§ Material to process:
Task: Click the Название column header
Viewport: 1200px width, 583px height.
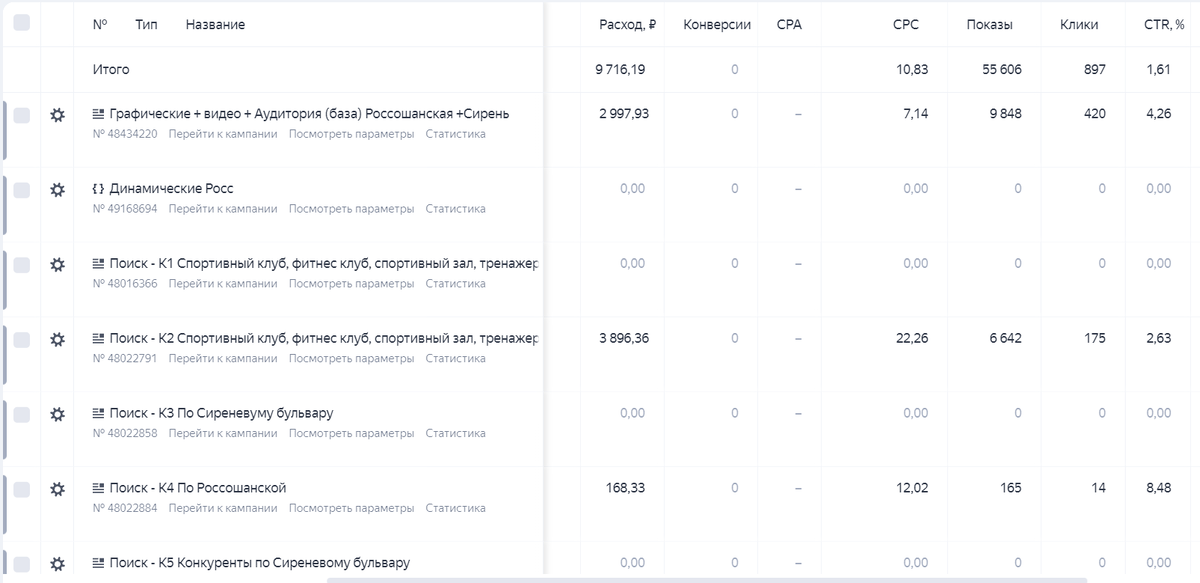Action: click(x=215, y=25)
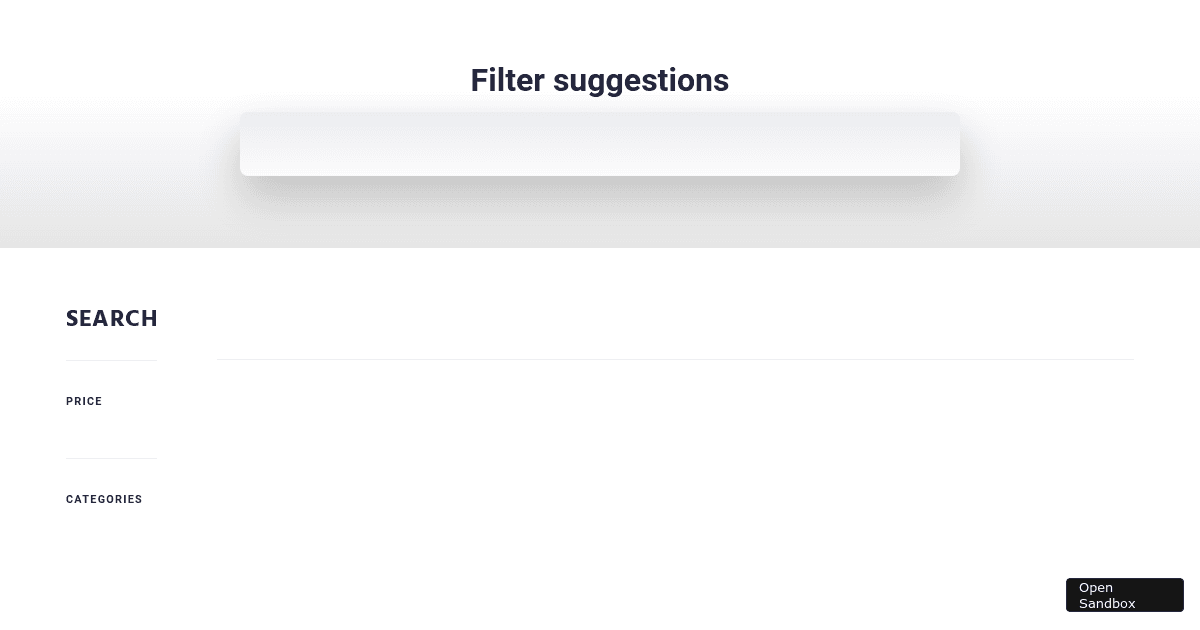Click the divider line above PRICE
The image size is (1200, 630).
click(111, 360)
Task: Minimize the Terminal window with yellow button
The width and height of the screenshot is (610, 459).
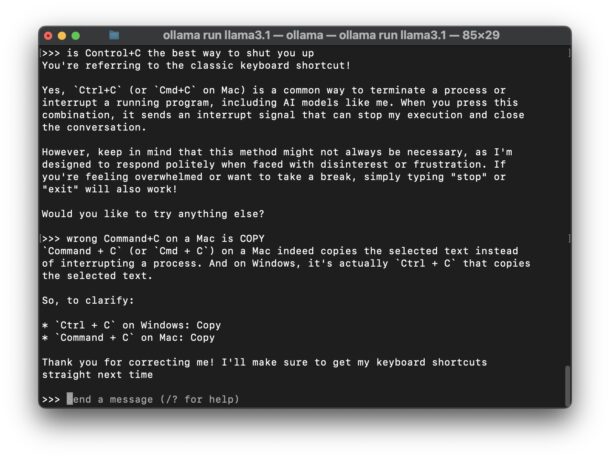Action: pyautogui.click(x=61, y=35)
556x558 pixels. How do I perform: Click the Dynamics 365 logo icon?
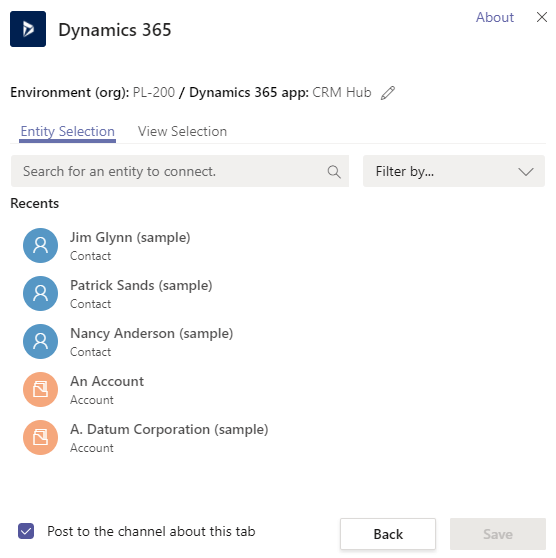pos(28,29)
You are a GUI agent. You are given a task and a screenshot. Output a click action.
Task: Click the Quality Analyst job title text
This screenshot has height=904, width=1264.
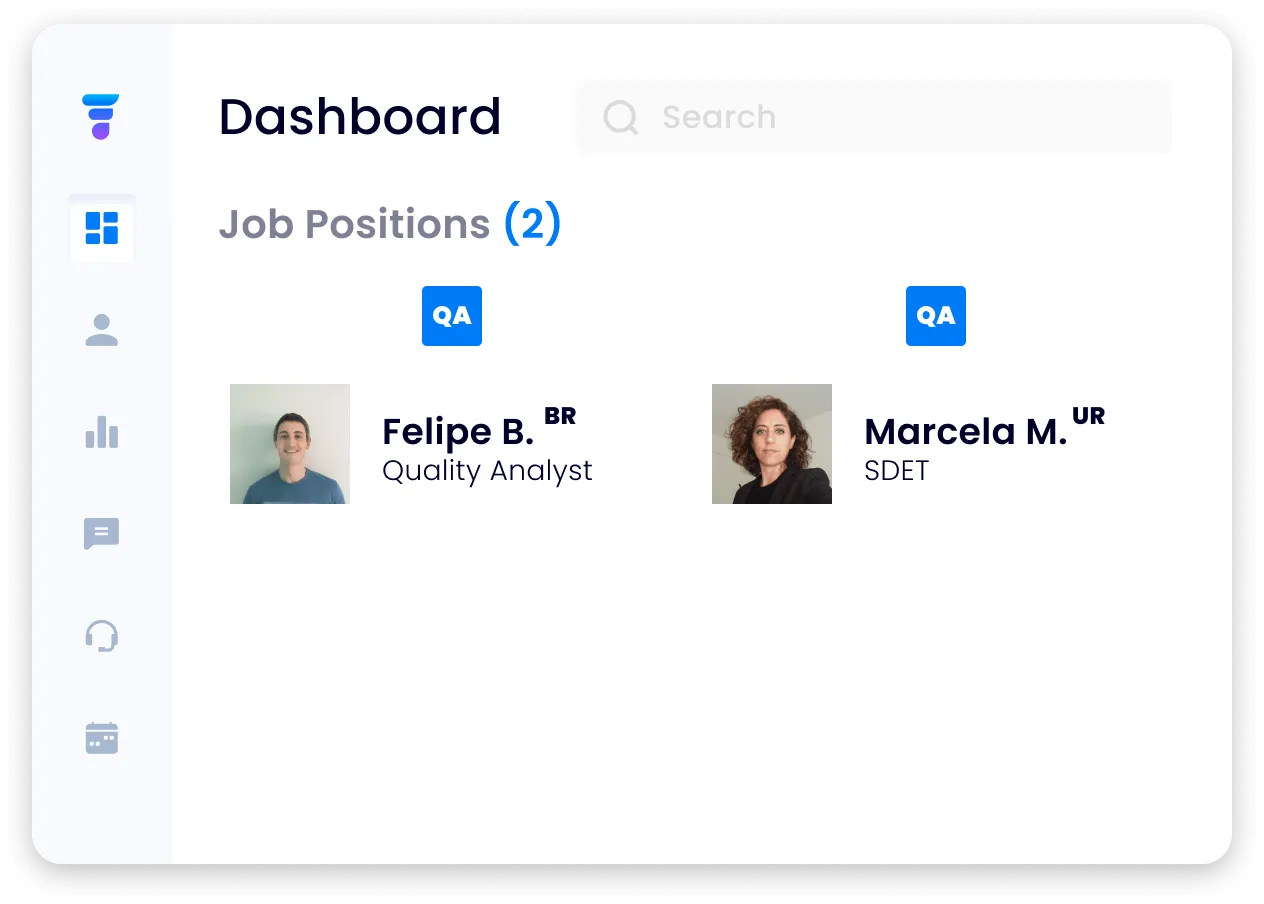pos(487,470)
--
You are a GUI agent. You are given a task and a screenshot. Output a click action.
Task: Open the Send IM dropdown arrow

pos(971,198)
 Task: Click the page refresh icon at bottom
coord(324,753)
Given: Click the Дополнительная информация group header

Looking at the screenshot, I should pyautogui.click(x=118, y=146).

§ What you should do:
Within the listing above, find the line containing "Task: Click the Название column header" and the line containing "Task: Minimize the". Transcribe them and everything between them exactly, leaving out the pictures.

§ Task answer:
Task: Click the Название column header
Viewport: 1200px width, 583px height.
Action: click(x=215, y=25)
Click the divider line above PRICE
The image size is (1200, 630).
click(111, 360)
Task: Minimize the Terminal window with yellow button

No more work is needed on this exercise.